In diesem Sommer wurde die Welt von einer ganzen Reihe von Naturkatastrophen heimgesucht, die neue Rekorde aufstellten. Überschwemmungen ungekannten Ausmaßes sorgten in Mitteleuropa und China für Tod und Zerstörung, Nordamerika und Südeuropa litten unter Hitzewellen, und in Griechenland und Sizilien, Kanada und Sibirien wurden durch großflächige Brände viele Hektar Wald vernichtet.

Diese Extremwetterereignisse wirken sich nicht nur verheerend auf unsere Umwelt aus, sondern bringen auch für die Beschäftigten in der Lebensmittelkette gewaltige Herausforderungen mit sich. Je unbeständiger und unberechenbarer das Klima wird, desto prekärer werden die Lage der Landwirtschaft und der Menschen, die dort arbeiten. Die Verletzung von Arbeitnehmerrechten und die Zerstörung der Umwelt hängen eng miteinander zusammen. Zusätzlich verschärft wird dieser Nexus durch ein Nahrungsmittelsystem, das Ungleichheit produziert, nicht nachhaltig ist und sich destabilisierend auswirkt.
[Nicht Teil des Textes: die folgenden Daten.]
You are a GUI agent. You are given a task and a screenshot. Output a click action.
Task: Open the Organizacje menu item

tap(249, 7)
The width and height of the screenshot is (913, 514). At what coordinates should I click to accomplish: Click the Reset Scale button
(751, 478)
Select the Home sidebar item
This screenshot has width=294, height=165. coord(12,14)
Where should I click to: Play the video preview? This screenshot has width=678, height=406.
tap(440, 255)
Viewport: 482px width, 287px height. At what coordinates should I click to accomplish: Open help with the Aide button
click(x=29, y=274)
Darum ist der Kampf gegen den Klimawandel in hohem Maße zugleich ein Kampf für Arbeitnehmerrechte.

Je unbeständiger und unberechenbarer das Klima wird, desto prekärer werden die Lage der Landwirtschaft und der Menschen, die dort arbeiten.
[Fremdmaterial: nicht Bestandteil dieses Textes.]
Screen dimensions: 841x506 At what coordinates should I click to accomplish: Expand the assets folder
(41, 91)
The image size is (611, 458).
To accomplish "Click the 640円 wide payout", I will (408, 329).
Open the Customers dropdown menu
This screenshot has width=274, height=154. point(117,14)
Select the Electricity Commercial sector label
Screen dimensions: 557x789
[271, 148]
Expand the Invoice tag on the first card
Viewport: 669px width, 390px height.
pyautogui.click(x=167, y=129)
Während der jüngsten Hitzewellen in den USA litten die Landarbeiterinnen unter extrem hohen Temperaturen und verfügten nicht über geeignete Schutzmaßnahmen. Im Bundesstaat Oregon starben bei Temperaturen über 40°C mehrere Farmarbeiter. In ihrer Verzweiflung gingen einige dazu über, in den Nachtstunden zu arbeiten. In Europa stellt sich die Situation nicht anders dar. Durch die steigenden Temperaturen wächst für Landarbeiter das Risiko von Dehydrierung und Sonnenbrand, schlimmstenfalls mit tödlichen Folgen. Der 27-jährige Saisonarbeiter Camara Fantamadi aus Mali verstarb am 24. Juni, nachdem er in Brindisi im süditalienischen Apulien bei 40°C auf dem Feld gearbeitet hatte. Seine Schicht hatte an diesem Tag um 12 Uhr mittags begonnen, als die Temperaturen bereits unerträglich hoch waren. Als er nach getaner Feldarbeit mit dem Fahrrad nach Hause fuhr, brach er zusammen. Camara hatte für einen Stundenlohn von sechs Euro Tomaten geerntet.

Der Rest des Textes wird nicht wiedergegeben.